■ **ARTICLE**
Beijing, 30 March 2014

We’ve had a bad air day here in Beijing.
smog in Beijing
Actually, we’ve been having a series of bad air days, after a relatively long period of good air days. Due to the change of weather patterns as we move from winter to spring, I imagine.

In any event, these days of high particulate levels have led to an efflorescence of masks on the face of pedestrians.
beijingers wearing masks
When my wife and I first arrived here four years ago, the local population stoically accepted the situation. The official government position at the time could be summed up as: “air pollution? what air pollution?” So the masses followed the party line and officially shrugged off the decision by some foreigners to wear protective masks as weak-kneed and effeminate. At most, they would don surgical masks
a common enough habit here, although used more as a way to control the spread of the common cold.

Then, about a year ago, with the change in party leadership, the government made it publicly known that actually there was an air pollution problem, and almost overnight Beijingers started wearing protective masks. Such is the power of the party …

My wife and I, though, are made of tougher stuff and have considered all these mask wearers, Chinese and foreigners alike, weak-kneed and effeminate. That is, until now. Because even we, tough nuts though we are, have begun to think that maybe we should also be wearing masks on bad air days, before we get hit with an irreversible case of asthma or worse.

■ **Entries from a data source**
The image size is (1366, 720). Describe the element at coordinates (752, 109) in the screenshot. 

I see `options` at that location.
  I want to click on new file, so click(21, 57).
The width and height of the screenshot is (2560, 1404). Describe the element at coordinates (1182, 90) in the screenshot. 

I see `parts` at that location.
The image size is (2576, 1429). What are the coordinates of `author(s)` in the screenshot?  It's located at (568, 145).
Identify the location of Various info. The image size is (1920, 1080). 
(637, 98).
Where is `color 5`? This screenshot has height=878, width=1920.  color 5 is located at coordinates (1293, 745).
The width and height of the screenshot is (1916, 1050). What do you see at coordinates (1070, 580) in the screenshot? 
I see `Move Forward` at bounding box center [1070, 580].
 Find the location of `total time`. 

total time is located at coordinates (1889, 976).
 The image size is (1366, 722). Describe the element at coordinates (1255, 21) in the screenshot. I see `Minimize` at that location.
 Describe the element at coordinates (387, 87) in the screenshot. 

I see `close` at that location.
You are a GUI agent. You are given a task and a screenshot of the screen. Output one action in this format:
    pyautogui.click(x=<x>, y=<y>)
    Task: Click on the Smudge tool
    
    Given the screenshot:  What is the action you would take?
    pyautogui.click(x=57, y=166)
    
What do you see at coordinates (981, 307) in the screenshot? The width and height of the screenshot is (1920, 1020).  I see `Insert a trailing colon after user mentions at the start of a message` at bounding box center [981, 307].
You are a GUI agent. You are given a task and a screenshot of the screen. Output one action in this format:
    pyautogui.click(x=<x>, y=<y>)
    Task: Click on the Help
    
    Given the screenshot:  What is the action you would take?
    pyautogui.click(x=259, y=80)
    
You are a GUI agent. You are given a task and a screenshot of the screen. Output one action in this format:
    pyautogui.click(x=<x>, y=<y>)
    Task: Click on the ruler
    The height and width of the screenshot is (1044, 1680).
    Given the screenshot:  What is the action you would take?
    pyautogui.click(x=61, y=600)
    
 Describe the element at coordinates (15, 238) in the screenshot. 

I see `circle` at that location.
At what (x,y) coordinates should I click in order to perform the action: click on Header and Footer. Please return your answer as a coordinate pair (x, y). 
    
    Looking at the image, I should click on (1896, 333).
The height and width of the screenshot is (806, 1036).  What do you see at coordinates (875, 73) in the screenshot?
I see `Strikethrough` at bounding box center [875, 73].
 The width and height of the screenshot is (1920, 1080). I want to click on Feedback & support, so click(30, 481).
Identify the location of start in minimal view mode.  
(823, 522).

■ **SET EXERCISE 1**
In the post on smog in Beijing, how many years before the time of writing did the author and the author's wife first arrive in Beijing?
■ **SET EXERCISE 2**
Reproduce the post on smog in Beijing word for word, everything from "We’ve had a" down to "spring, I imagine.".
■ **SET EXERCISE 3**
Write the next part of the post on smog in Beijing, picking up right after its final sentence.

■ **RESPONSE 1**
Four years.

■ **RESPONSE 2**
We’ve had a bad air day here in Beijing.
smog in Beijing
Actually, we’ve been having a series of bad air days, after a relatively long period of good air days. Due to the change of weather patterns as we move from winter to spring, I imagine.

■ **RESPONSE 3**
But what masks should we wear? And here, I have to say, aesthetics will play as much a part in our decision as efficacy. Efficacy alone would suggest wearing some sort of gas mask. The problem is, gas masks – at least in their traditional form – are fantastically unaesthetic. Consider this photo, taken in London during the Second World War
gas masks WW2-1
The Londoners in question were taking part in a drill, to make sure they knew how to use their masks in case the Germans dropped gas bombs.

Or how about this one, also from the Second World War, of some bizarre outing in the woods by a bunch of people (scouts?), all kitted up in gas masks
gas masks WW2

Can you imagine us all walking around Beijing looking like this? Already walking around in the smog is depressing enough. Having people looking like this looming out of the fug around you would be enough to give you a serious case of the heebie-jeebies. It would be like meeting a streetful of Edvard Munch’s screamers; one would begin to start screaming oneself.
The Scream lithography
The more modern gas masks have a friendlier design, showing as they do the face of the wearer.
gas mask-modern
I mean, at least you could smile at each other as you pass on the pavement and give each other moral support in this time of trial and tribulation.

But I feel that wearing even such a user-friendly gas mask would really be over the top. After all, we are only being subjected to excessively high particulate levels and not to massive leaks of poisonous gas, which these gas masks were presumably designed to deal with. Good design must be “fit for purpose”, as they say; these gas masks fail on this criterion.

A somewhat pared-down version of these gas masks is available in China, which has the “snout” but not the eye coverings.
And that is precisely the problem which I have with this particular mask design. It would make the wearer look somewhat porcine
pig snout
So we need to look further afield for an efficacious but also aesthetically pleasing mask. I have found these on the web and/or seen people wearing them on the street:





My wife and I have debated the relative merits of these masks. Always assuming that we take the final plunge and buy masks, she would go for the fourth, which gives her space to breathe; she has tried the last mask and found it suffocating. For my part, I would go for the second mask, which I find pretty cool.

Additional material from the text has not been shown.